Manitoba is allowing dark decoys in the spread for the fall of 2005. Now if Saskatchewan would do the same I would be on happy guy.
here is the link check out the change about half way down the page

http://www.gov.mb.ca/conservation/wildl ... anges.html


----------



## win4win (Sep 8, 2003)

Blue phase only.....no specks or canadas.


----------



## brobones (Mar 10, 2004)

After contacting a few people in MB I have found out that it is in regards to the spring season only. Here is a link about it
http://www.gov.mb.ca/conservation/wildl ... ebird.html

Damn I wish they would relax on this law.. for all of Canada


----------



## KEN W (Feb 22, 2002)

Brobones....the first link is correct....2005.

The second link is 2004.

The guys I've talked to say....yes you can use blue-ohase decoys with an e-caller this fall.


----------



## brobones (Mar 10, 2004)

I will find out for sure with a few phone calls this week.


----------



## Cuppedwings (Apr 7, 2005)

KEN W said:


> Brobones....the first link is correct....2005.
> 
> The second link is 2004.
> 
> The guys I've talked to say....yes you can use blue-ohase decoys with an e-caller this fall.

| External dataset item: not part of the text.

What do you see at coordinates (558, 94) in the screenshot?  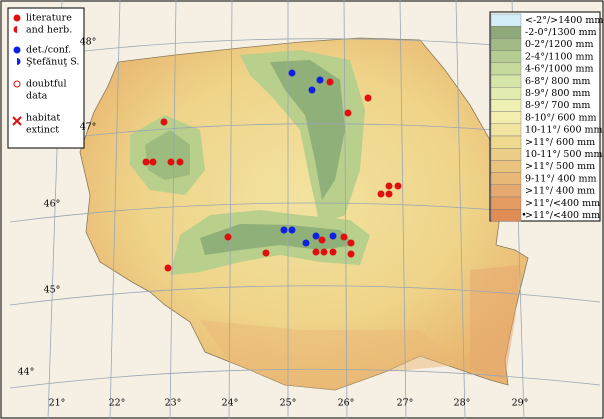 I see `climate-label: 8-9°/ 800 mm` at bounding box center [558, 94].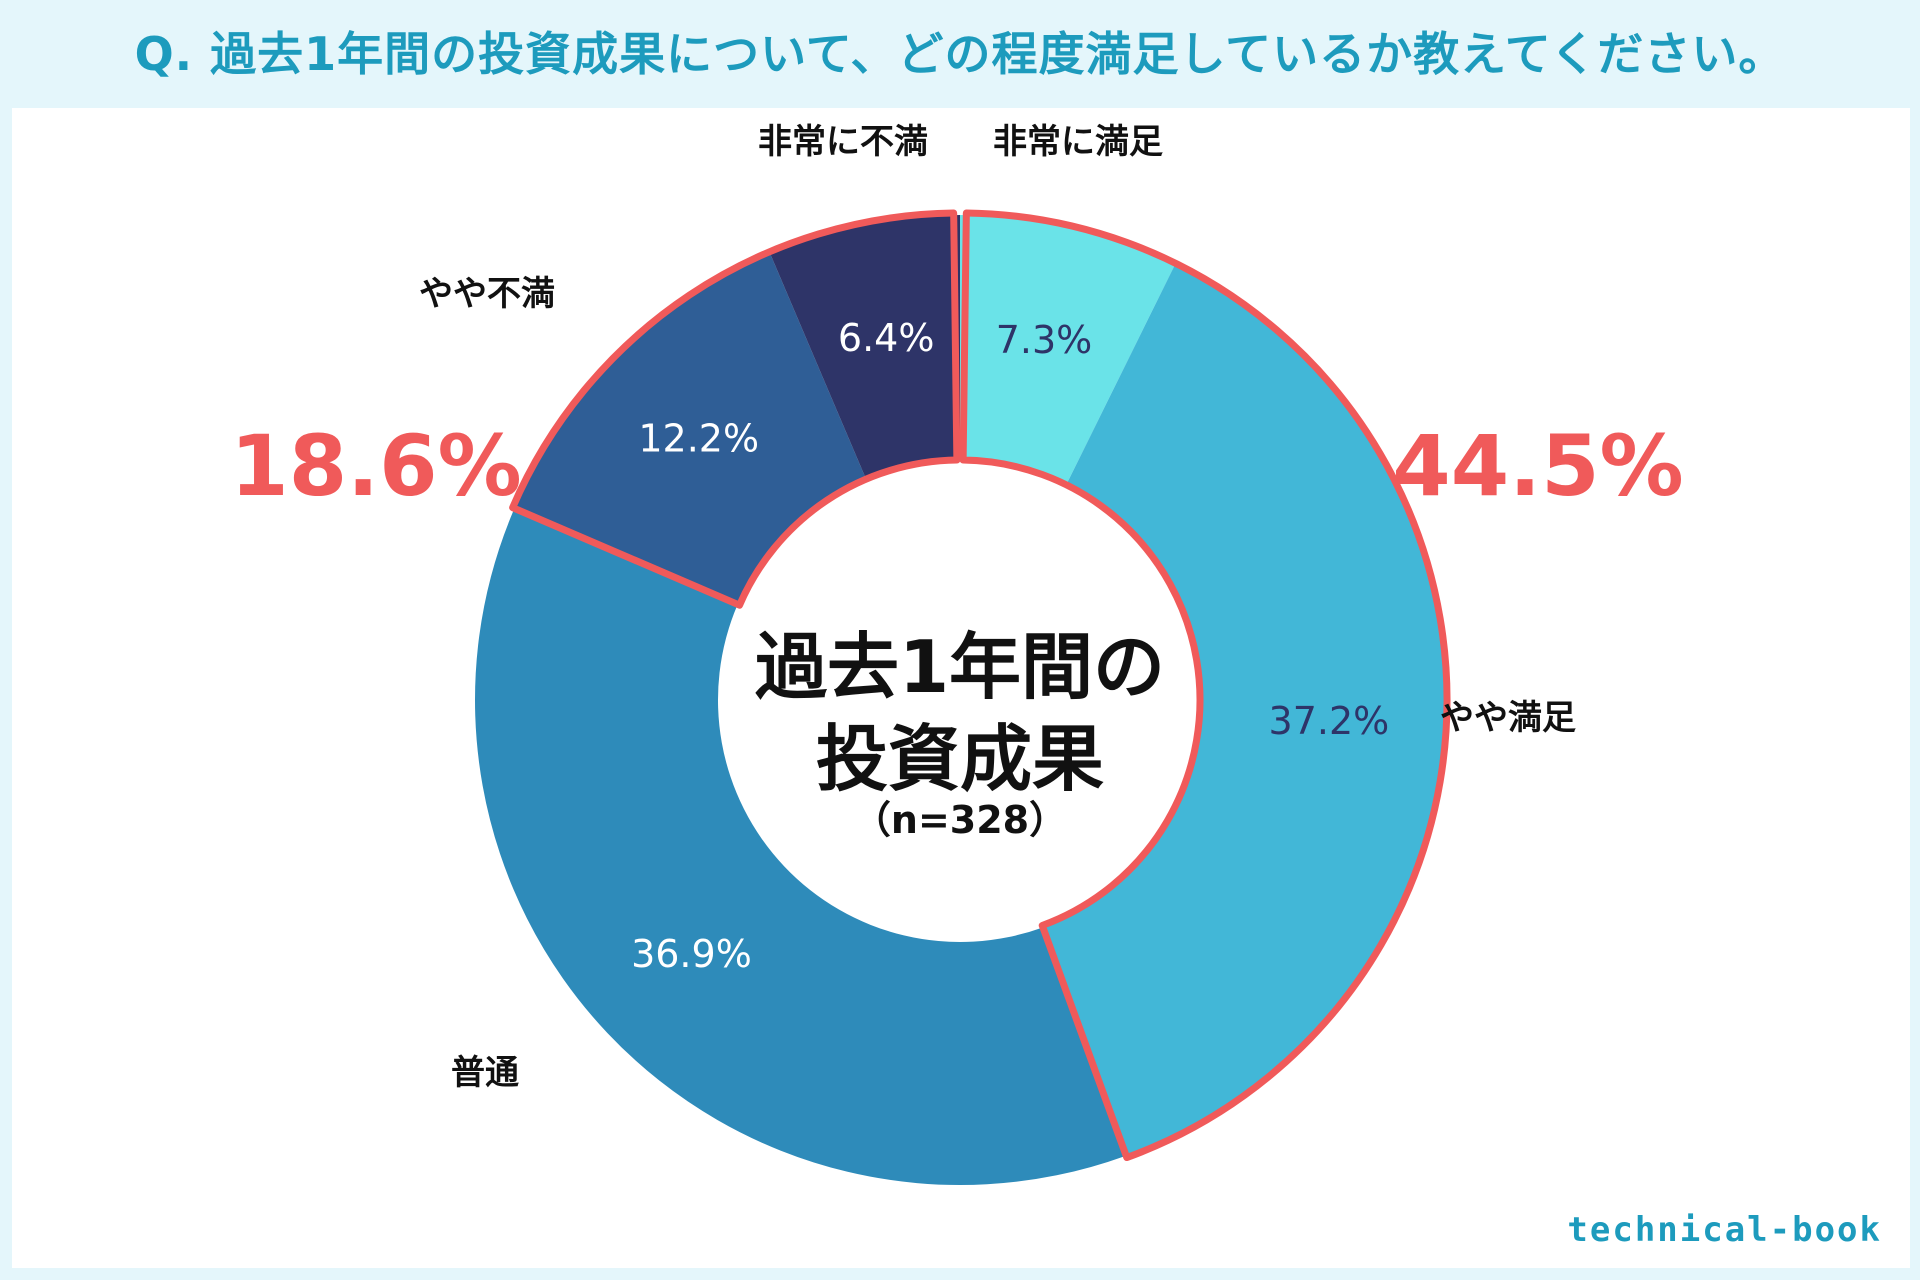 The width and height of the screenshot is (1920, 1280). What do you see at coordinates (1538, 466) in the screenshot?
I see `group-total-label-0: 44.5%` at bounding box center [1538, 466].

Page 34 of the MB 2005 regulations. You cannot use blue goose decoys after the end of the special conservation season on August 31st. if you are using an electronic caller ... :-? Darn, I was actually looking forward to putting out a few hundred blues for variety.


----------



## brobones (Mar 10, 2004)

I bet there are a lot of snows around, from August 15th to the August 31. In the more populated areas like Oak Hammock Marsh
That regulation makes a whole lot NO Sense uke: :******: . Sometimes it makes me really wonder why the even make a rule like that. Is it for the Hudson bay area ??? only. Get with the program FEDS


----------



## Cuppedwings (Apr 7, 2005)

I am assuming it is for the Hudson Bay area, they do have quite a few NR clients in August that hunt the bays and lowlands.


----------